Text section —
■ ■ ■ ■

It’s unlikely that Trump can duplicate Obama’s margin. Pennsylvania voters are supremely polarized, just like elsewhere in the country. The partisan mobilization of the left and right guarantees a close race. Harris’s candidacy has ignited a previously dormant liberal base, while legal persecution and an assassination attempt on Trump crystallized voting as a cultural imperative on the right.

Nonetheless, the dramatic polling shift compared with previous presidential election cycles is confounding, as no pivotal factor explains Trump’s persistent overperformance. Rather, it appears to be caused by an accrual of factors.

One factor may be the reputed “shy Trump voters” who are no longer inhibited from voicing their support. These voters shocked the world in 2016 and defied 2020 polling. They are now out of the Trump closet, loud and proud.

Another factor may be the strength of regional biases. In northeastern Pennsylvania, Biden wore his “Scranton Joe” moniker proudly, emphasizing his birthplace and hardscrabble roots in the Commonwealth. It helped Biden tap into the region’s swing voters in a way that Clinton could not. Now these voters are trending Republican, and Biden’s absence from the ticket gives license for them to go with the GOP.

It’s a similar dynamic in northwestern Pennsylvania. Erie County’s working-class voters, who put both Obama and Trump in office, are unlikely to lean toward Harris, who calls San Francisco home. In Butler County, where Trump was shot and a beloved firefighter was murdered in the crossfire, voters will surge for Trump to a historic level.

In the Philadelphia media market, which includes Delaware, daily political coverage included Biden’s senatorial career for over forty years. Philadelphia and suburban residents learned about Biden’s doings no differently than from their own senators. Biden improved on Clinton’s historic suburban margins; Harris cannot recreate this affinity.

■ ■ ■ ■

Supplied data —
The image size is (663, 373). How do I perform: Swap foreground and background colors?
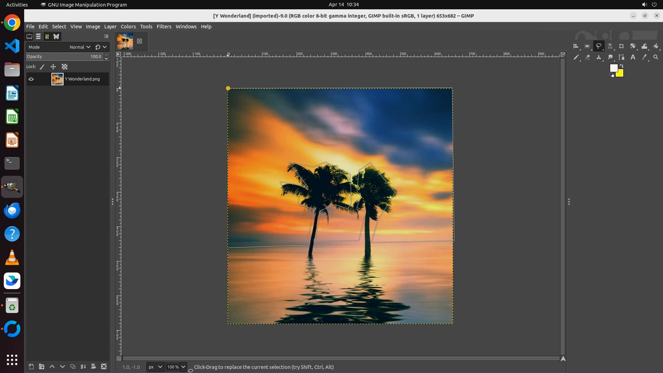point(622,66)
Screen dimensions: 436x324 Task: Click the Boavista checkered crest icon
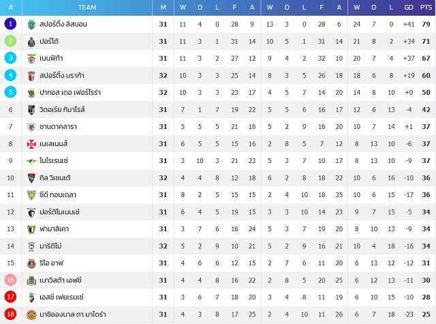pyautogui.click(x=31, y=280)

■ ■ ■ ■

Things to do —
1. Reproduce word for word the portion of the Pennsylvania election text that opens with the words containing "In the Philadelphia" and closes with "recreate this affinity.".
2. Name every politician mentioned in the Pennsylvania election text.

Solved tasks —
1.
In the Philadelphia media market, which includes Delaware, daily political coverage included Biden’s senatorial career for over forty years. Philadelphia and suburban residents learned about Biden’s doings no differently than from their own senators. Biden improved on Clinton’s historic suburban margins; Harris cannot recreate this affinity.

2. Trump, Obama, Harris, Biden, Clinton